● Aufgabenstellung:
Zitieren Sie aus dem Text zur Entscheidungsfindung wortgetreu die Passage von „Warum fällt es uns so“ bis einschließlich „Entscheidung zu treffen?“.

Hören Sie zum Thema Entscheidungsfindung das Interview mit Carola Hoffmann.
Warum fällt es uns so schwer Entscheidungen zu treffen?
Entscheidungen stehen immer wieder an, sei es die Entscheidung, was wir zu Abend essen, wann wir ins Bett gehen oder ob wir ein Jobangebot annehmen. Bei manchen
Entscheidungen gibt es eine klare Präferenz, eine Option erscheint uns viel besser als die andere und es fällt uns leicht, uns zu entscheiden. Manchmal aber fällt es uns so schwer eine Entscheidung zu treffen, dass wir sie immer weiter hinauszögern, in der Hoffnung, dass sich die Angelegenheit von alleine löst oder jemand anderes uns die Entscheidung abnimmt. Aber warum fällt es uns überhaupt so schwer eine Entscheidung zu treffen?

● Bereitgestellte Daten:
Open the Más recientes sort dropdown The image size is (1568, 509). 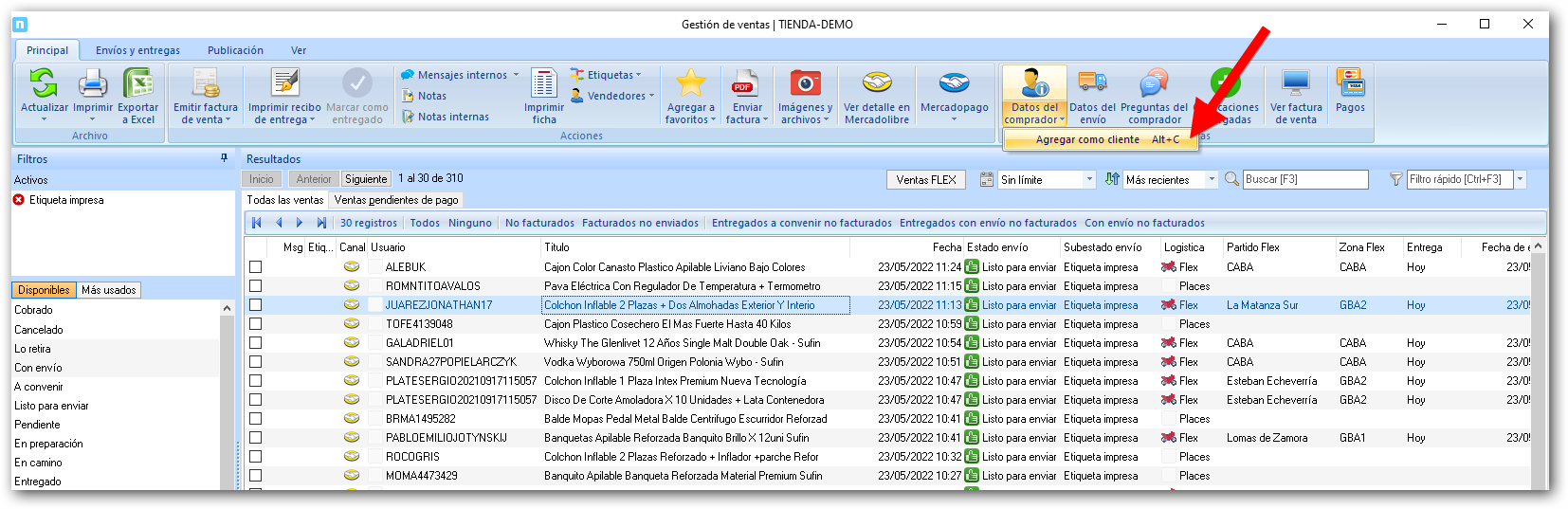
---
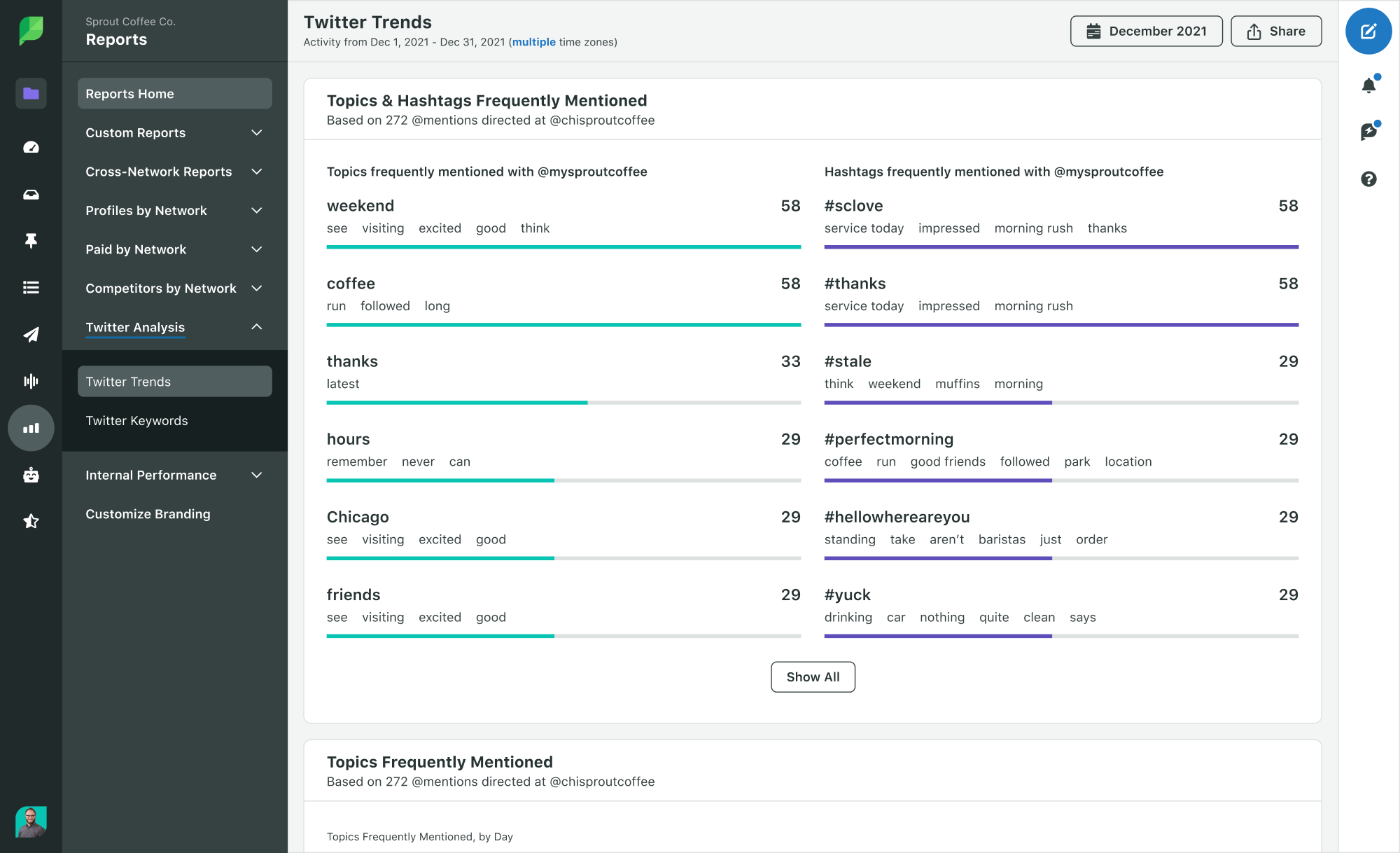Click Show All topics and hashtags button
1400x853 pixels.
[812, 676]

● Lösung:
Warum fällt es uns so schwer Entscheidungen zu treffen?
Entscheidungen stehen immer wieder an, sei es die Entscheidung, was wir zu Abend essen, wann wir ins Bett gehen oder ob wir ein Jobangebot annehmen. Bei manchen
Entscheidungen gibt es eine klare Präferenz, eine Option erscheint uns viel besser als die andere und es fällt uns leicht, uns zu entscheiden. Manchmal aber fällt es uns so schwer eine Entscheidung zu treffen, dass wir sie immer weiter hinauszögern, in der Hoffnung, dass sich die Angelegenheit von alleine löst oder jemand anderes uns die Entscheidung abnimmt. Aber warum fällt es uns überhaupt so schwer eine Entscheidung zu treffen?